When we first got Okami and Uluru we didn’t know that, underneath all that wool, they were quite little!

Once they had been shorn (earlier this year), we got rather a shock and had to retrain our brains to see them the way they are now instead of the way they were.

I don’t like to be overtly symbolic but this is very similar to the way Husband/Anthony, Son and I have had to retrain our brains in order to tune into the ‘now’ of Anthony’s Parkinson’s disease and its associated dementia.

In many ways, this creeping dementia is okay but in other ways its evidence always gives me an alpaca-shock!

“You were pretty crazy on the phone last night,” I say to Anthony. “Are you normal again?”

“Jules, I was at this party at Kingley Park.”

“Okay, so where are you now?”

“I’m at this place, you know, the old age home. When are you coming in?”

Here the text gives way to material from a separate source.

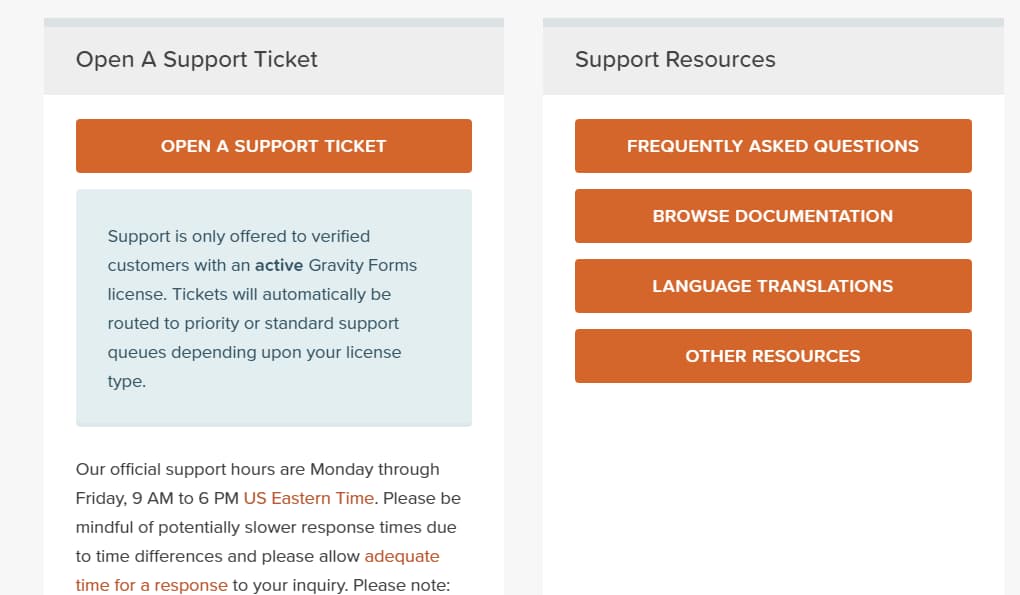Open the Language Translations section
The height and width of the screenshot is (595, 1020).
pos(772,285)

“Tomorrow morning – is that okay?”

“Bring me some of that chocolate I like, you know the one?”

“Yes. I’ll ring you to say goodnight.”

“Well don’t make it too late because I might be in bed.”

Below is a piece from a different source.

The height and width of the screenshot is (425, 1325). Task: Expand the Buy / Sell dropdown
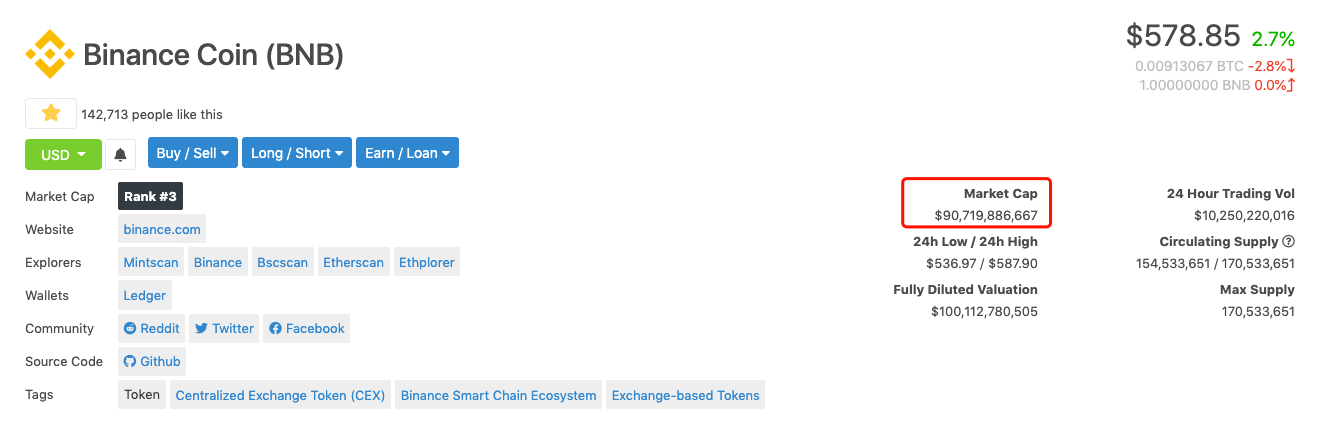click(x=193, y=153)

…………………………………………………………………………………………….

There is something extremely comforting about these phone conversations, but also discomforting (or is the word ‘discomfiting’?). On the one hand Anthony seems comfortable and content, though lonely. On the other hand, he often sounds confused but when I see him (every couple of days now), he is always perfectly lucid and the friends and relatives who visit him say the same.

I am about to go out and feed Okami and Uluru so I will ask them. Their huge eyes are always full of gentle wisdom.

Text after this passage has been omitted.